The Sen family wakes up to find the kitchen door locked from inside. As the door remains closed, the casual air slowly gives way to rising tension, and then full-blown panic. When, with the help of the landlord’s son, the door is forced upon, the dead body of their domestic help, Palan, a minor, is discovered.
A doctor is called in. The cops duly arrive. Curious neighbours congregate on balconies, on the road. Already on the scene, however, is PI Sen, fresh from the success of his investigations into a missing middle-class working woman. Dressed in his trademark kurta-pyjamas, Sen is an ex-medical-representative who has the reputation of being a rabble-rouser, and is now, disconcertingly for some, morphing into somewhat of a field anthropologist. With him is his loyal and able Watson, KK, armed with his fluid camera and a generous supply of cigarettes.
This is a classic locked-room mystery. Who, or what, killed the child? There are several suspects.
Was it the apathy of the Sens (note the surname), Anjan and Mamata, the youngish, middle-class working couple with a pampered child not much older than the dead boy, who could have easily proffered Palan one of their mattresses and the warmth of the living room instead of letting him languish in the refuge area under the ground-floor staircase?
Or was it the carelessness, and tight-fistedness, of the landlord who had not kept the provision for even a single ventilator in the kitchen?
And can their overly-sympathetic neighbour Sreela, who had lent the deceased money to go and watch a late-night film show in this crazy weather, be partly to blame? (A brief digression: What film did Palan, a representative of the lumpen proletariat, watch? We are not told. One merely assumes PI Sen would not have approved of it.)
Over the next couple of days, PI Sen assiduously follows all leads. But he comes up with no clear answers. Everyone is culpable, he concludes, and so everyone is off the hook.

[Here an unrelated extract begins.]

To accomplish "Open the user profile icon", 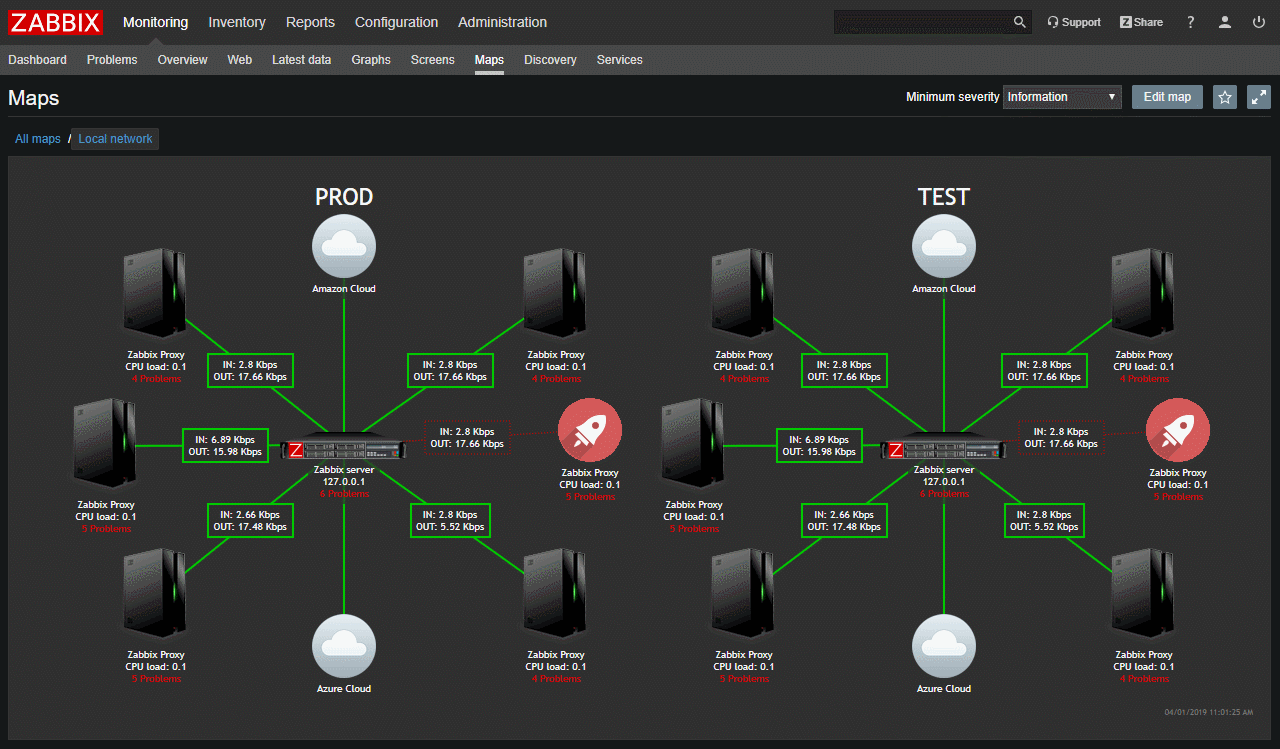I will coord(1224,22).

The case is closed.
But some questions rear their head. Does PI Sen take the seemingly easy way out? If so, why?
Is it because PI Sen has begun to sympathise with the very object that he set out to so dispassionately study, the aspirational Bengali middle-class? Surely, this is not the first time something like this would have occurred, this variation on the Stockholm syndrome. Can it explain why he begins to exhibit marked signs of empathy for his middle-class suspects, despite the fact that they try to absolve themselves of and deflect responsibility for Palan’s death? Why does he not ask any tough questions of the big-shot lawyer who, of all people, comes across as the epitome of conscientiousness?

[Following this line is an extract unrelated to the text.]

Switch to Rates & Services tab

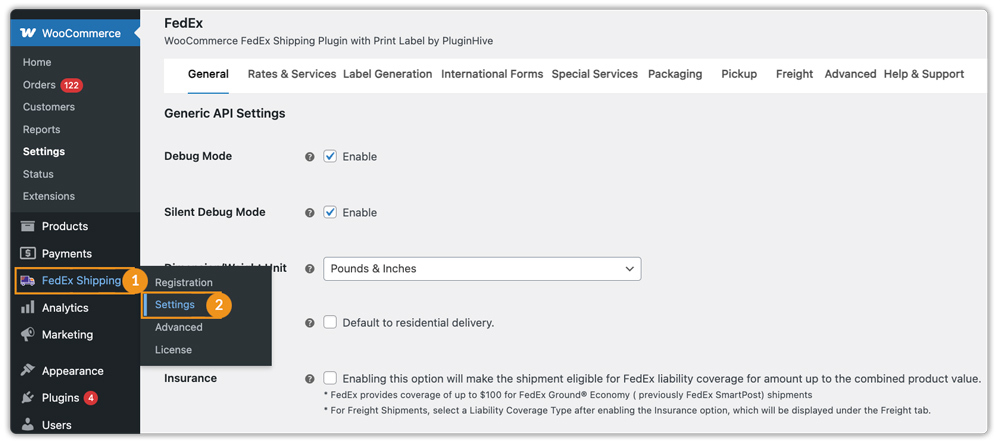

Or is it that PI Sen has gone somewhat soft now that he is older? Has he mellowed with time, like they all seem to do? In the crematorium, when Palan’s father, accompanied by his surviving son, and other boys who work as servants in various houses in the neighbourhood – boys who could meet the same fate one day – are cremating the body, PI Sen merely watches them as they huddle around the fire as if they were at a campsite. He watches Anjan Sen and Co glance with disquiet at the grimy walls of the crematorium, walls covered with political graffiti expressing solidarity with those who died during the violent events of the early seventies.

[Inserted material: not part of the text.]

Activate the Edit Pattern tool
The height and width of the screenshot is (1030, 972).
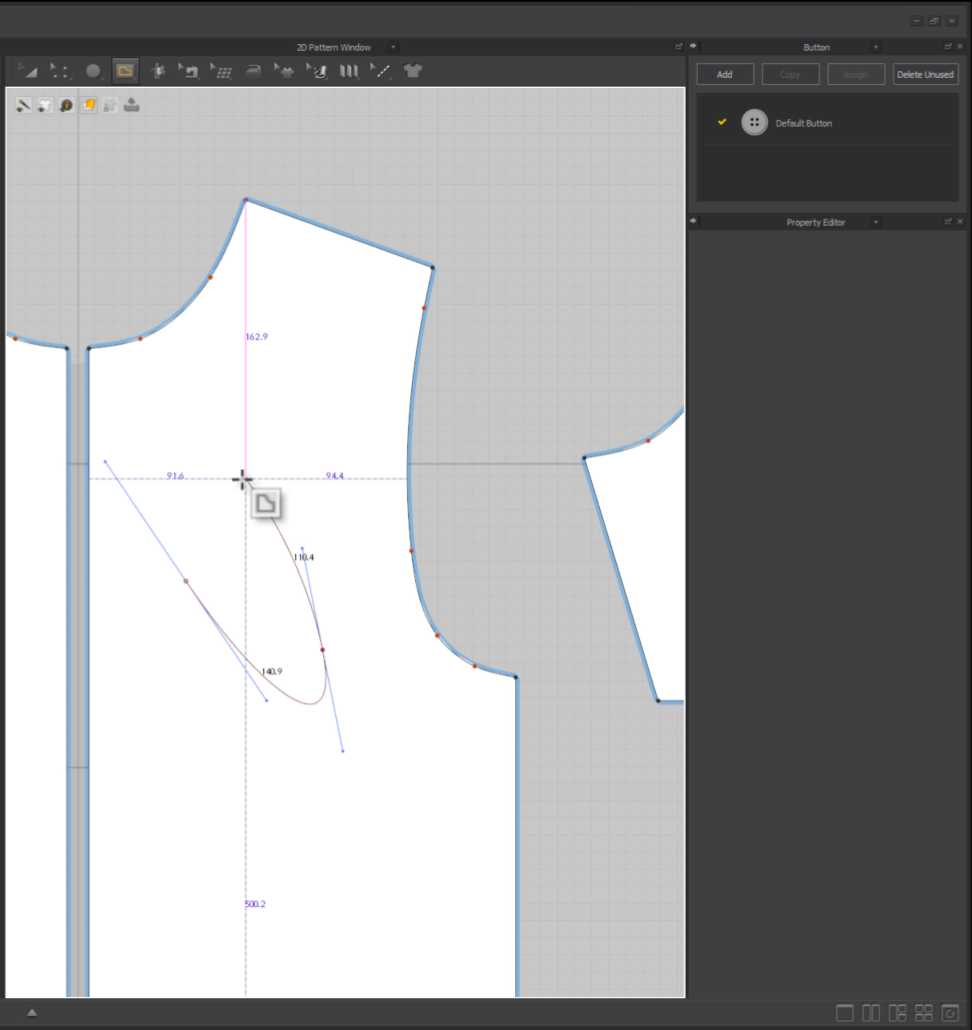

PI Sen knows a thing or two about those turbulent times, and about the departed men whose names are etched on these walls. He once knew some of them intimately, these padatiks, these urban guerillas, these angry young men. He used to be angry, too. But today, as Palan burns, PI Sen does not have anything to say to the huddled figures. No rousing speeches, no call to pick up arms. He quietly watches from the sidelines. Where has this man’s rage gone? Has he finally wisened up to the futility of it all?
It is not surprising then that Sen’s career as a PI will be short-lived from here on. Some years later, he will fail to find an old man who, one rainy day, will go for a walk and never return, leaving his family to pick up the pieces and try to come to terms with his absence. Sen will one day tell a sympathetic journalist that he, too, would like to up and disappear like that professor. But he never will.
He will finally depart this world on a December morning, almost 37 years to the day that Palan was found dead in that locked room on that bitterly cold day in Calcutta, It perhaps should not surprise any of us that he will pass away in the festive season. He always was a bit of a party-pooper, this man.